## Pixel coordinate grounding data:
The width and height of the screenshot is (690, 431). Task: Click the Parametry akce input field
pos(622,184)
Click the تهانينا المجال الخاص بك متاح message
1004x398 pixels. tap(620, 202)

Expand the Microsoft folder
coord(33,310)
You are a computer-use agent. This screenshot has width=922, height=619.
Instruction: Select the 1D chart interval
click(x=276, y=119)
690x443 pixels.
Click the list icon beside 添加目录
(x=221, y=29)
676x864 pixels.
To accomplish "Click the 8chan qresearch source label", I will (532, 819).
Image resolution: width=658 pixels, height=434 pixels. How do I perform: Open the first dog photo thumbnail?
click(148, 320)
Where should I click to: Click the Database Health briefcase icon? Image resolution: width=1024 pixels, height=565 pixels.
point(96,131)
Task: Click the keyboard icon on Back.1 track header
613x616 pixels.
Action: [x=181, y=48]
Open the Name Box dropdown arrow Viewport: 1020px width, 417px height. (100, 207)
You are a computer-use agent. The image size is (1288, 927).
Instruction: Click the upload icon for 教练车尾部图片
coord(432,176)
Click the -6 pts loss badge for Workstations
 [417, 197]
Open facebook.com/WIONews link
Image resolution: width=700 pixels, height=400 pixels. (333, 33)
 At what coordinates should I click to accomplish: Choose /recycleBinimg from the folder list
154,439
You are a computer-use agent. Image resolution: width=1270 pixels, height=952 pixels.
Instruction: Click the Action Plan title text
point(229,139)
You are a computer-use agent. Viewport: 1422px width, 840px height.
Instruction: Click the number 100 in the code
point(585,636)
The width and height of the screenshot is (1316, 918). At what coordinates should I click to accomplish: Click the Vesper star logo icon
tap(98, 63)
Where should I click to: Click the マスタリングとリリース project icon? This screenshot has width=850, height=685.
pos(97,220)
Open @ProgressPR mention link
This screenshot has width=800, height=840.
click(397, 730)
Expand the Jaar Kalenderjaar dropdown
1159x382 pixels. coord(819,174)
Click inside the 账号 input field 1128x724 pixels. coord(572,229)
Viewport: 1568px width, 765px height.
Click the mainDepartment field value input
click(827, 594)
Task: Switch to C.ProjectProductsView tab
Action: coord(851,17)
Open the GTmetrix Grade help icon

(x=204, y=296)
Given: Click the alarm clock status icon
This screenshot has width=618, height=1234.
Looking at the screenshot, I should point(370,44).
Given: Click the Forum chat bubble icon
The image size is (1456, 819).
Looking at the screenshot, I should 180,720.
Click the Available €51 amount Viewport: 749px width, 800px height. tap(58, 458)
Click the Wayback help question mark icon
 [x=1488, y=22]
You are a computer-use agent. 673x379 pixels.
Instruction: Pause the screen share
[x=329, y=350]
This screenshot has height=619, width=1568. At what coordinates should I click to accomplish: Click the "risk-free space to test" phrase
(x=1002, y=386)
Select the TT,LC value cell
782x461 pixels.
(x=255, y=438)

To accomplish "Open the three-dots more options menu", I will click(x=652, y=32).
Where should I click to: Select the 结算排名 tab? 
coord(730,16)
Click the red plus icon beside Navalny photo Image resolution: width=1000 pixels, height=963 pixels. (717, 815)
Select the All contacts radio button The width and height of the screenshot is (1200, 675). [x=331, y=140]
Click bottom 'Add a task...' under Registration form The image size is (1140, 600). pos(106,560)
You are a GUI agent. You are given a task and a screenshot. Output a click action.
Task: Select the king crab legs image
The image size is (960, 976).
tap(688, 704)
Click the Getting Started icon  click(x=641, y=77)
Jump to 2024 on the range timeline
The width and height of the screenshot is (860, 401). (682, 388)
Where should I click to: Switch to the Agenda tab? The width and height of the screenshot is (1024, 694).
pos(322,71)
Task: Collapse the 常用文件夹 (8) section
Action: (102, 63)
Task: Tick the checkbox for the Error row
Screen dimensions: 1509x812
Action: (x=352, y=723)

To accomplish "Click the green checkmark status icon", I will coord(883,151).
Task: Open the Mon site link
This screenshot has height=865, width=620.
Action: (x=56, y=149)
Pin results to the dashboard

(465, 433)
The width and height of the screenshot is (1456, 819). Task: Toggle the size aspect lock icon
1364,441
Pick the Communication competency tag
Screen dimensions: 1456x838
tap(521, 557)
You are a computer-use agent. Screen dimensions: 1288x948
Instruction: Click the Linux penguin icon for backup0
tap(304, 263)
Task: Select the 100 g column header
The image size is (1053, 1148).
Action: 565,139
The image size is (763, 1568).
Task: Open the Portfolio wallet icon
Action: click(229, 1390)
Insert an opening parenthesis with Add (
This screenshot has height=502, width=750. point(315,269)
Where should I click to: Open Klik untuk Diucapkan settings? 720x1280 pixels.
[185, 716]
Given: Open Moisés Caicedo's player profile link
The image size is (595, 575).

## Task statement:
Could you copy exactly the lines from the first line of the records above through the line containing "You are a computer-use agent. This", both included, and nothing else?

## Completed task:
The width and height of the screenshot is (690, 431). Task: Click the Parametry akce input field
pos(622,184)
Click the تهانينا المجال الخاص بك متاح message
1004x398 pixels. tap(620, 202)

Expand the Microsoft folder
coord(33,310)
You are a computer-use agent. This screenshot has width=922, height=619.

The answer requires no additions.